Camino A Caná by Anne Rice

Camino A Caná by Anne Rice

autor:Anne Rice
La lengua: es
Format: mobi, epub
Tags: Fatasia, Relato
editor: eBook's Xibalba
publicado: 2014-01-01T08:00:00+00:00


15

Era una lluvia tan densa y violenta que trajo con ella el crepúsculo y cerró el mundo a los ojos de los hombres. Santiago y Esther recogieron a Abigail, incapaz de sostenerse en pie, y Santiago la cargó sobre su hombro, para llevarla con más facilidad, y todos corrieron hacia el pueblo o en busca de algún refugio.

Con mis hermanos, me hice cargo de José, lo aupamos a hombros y corrimos colina abajo.

Estábamos empapados hasta los huesos cuando llegamos a nuestra calle, y la calle era un torrente. Apenas había luz para guiarnos entre las sombras, y alrededor oíamos el chapoteo de pasos, exclamaciones de temor y fragmentos de jaculatorias.

Pero conseguimos llegar a nuestro patio, abrir presurosos las puertas de la casa y precipitarnos todos dentro.

Depositamos en el suelo a José con todo miramiento, y su pelo blanco chorreaba, aplastado contra su calva rosada. Lámpara tras lámpara fueron encendidas.

Las mujeres, todas en grupo, se llevaron a Abigail al interior de la casa, y sus sollozos iban despertando ecos en las paredes y las escaleras por las que subieron hasta las habitaciones pequeñas del segundo piso, reservadas a las mujeres. Los hombres se dejaron caer exhaustos en el suelo.

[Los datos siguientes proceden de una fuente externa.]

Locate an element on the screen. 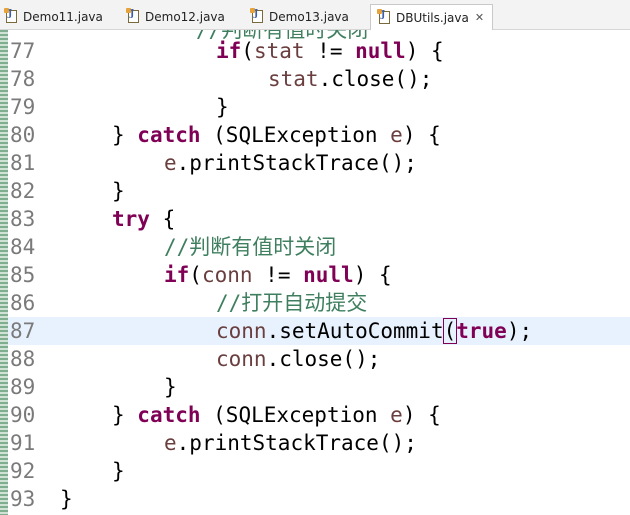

La vieja Bruria y mi madre trajeron ropa seca para todos, acompañadas por María la Menor y Mará, que habían estado con ellas todo el rato. Se ocuparon de secarnos, llevarse nuestros vestidos mojados y frotarnos el pelo.

Santiago estaba tendido sin resuello, mirando al techo.

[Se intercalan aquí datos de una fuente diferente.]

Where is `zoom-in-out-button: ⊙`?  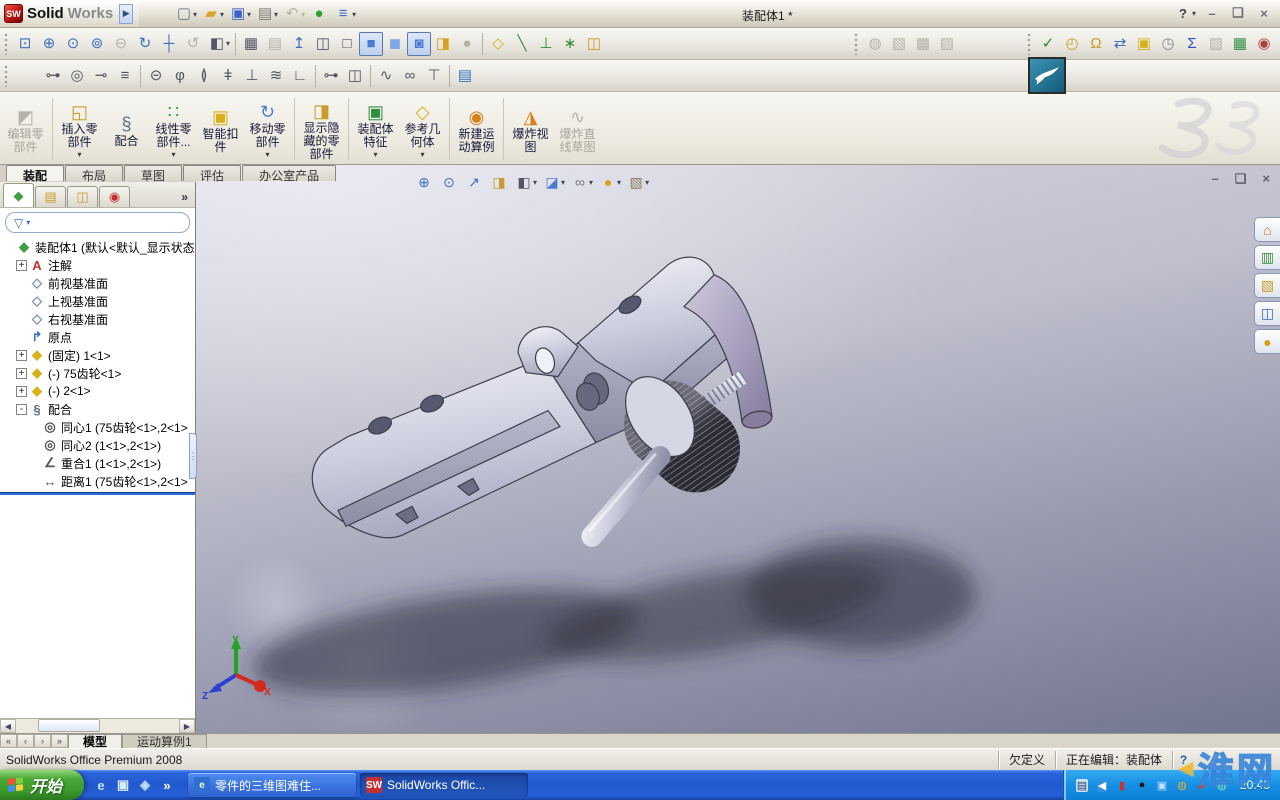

Entró el viejo tío Alfeo, asustado y sorprendido. Luego apareció tío Cleofás, chorreando agua y sin aliento. Con él entró el último niño que faltaba. Fue él, ayudado por Menahim, quien atrancó la puerta.

La lluvia repiqueteaba sobre la techumbre. Bajaba por los desagües y los caños hacia las cisternas, el mikvah y los numerosos cántaros colocados bajo los canalones alrededor de la casa. Golpeaba los postigos de madera. Chocaba, ráfaga tras ráfaga, contra las puertas, que crujían.

Nadie habló mientras nos secábamos y poníamos la ropa limpia que nos ofrecían. Mi madre cuidaba de José, y le ayudaba a quitarse con cuidado los vestidos empapados. Los chicos soplaban las brasas e iban de un lado a otro excitados, buscando más lámparas que encender en aquella estancia cómoda y resguardada.

De pronto, llamaron a la puerta.

—Si se atreve —dijo Santiago, que se puso en pie y agitó el puño en el aire—, si se atreve a venir aquí, lo mato.

—Calla, basta ya —le ordenó su esposa Mará.

Llamaron de nuevo, discretamente pero con insistencia.

Oímos una voz al otro lado de la puerta.

Fui hasta la entrada, retiré la tranca y abrí.

Eran Rubén, con sus finos vestidos de lino tan empapados como los de cualquiera, y su abuelo, encogido bajo un cobertor de lana; y detrás de ellos, sus caballos y los sirvientes que habían alquilado.

Santiago les dio de inmediato la bienvenida.

Yo acompañé a los sirvientes y los animales al establo. La puerta estaba abierta, de modo que todo estaba mojado en el interior, pero pronto los caballos estuvieron desensillados y con un montón de heno fresco en el suelo.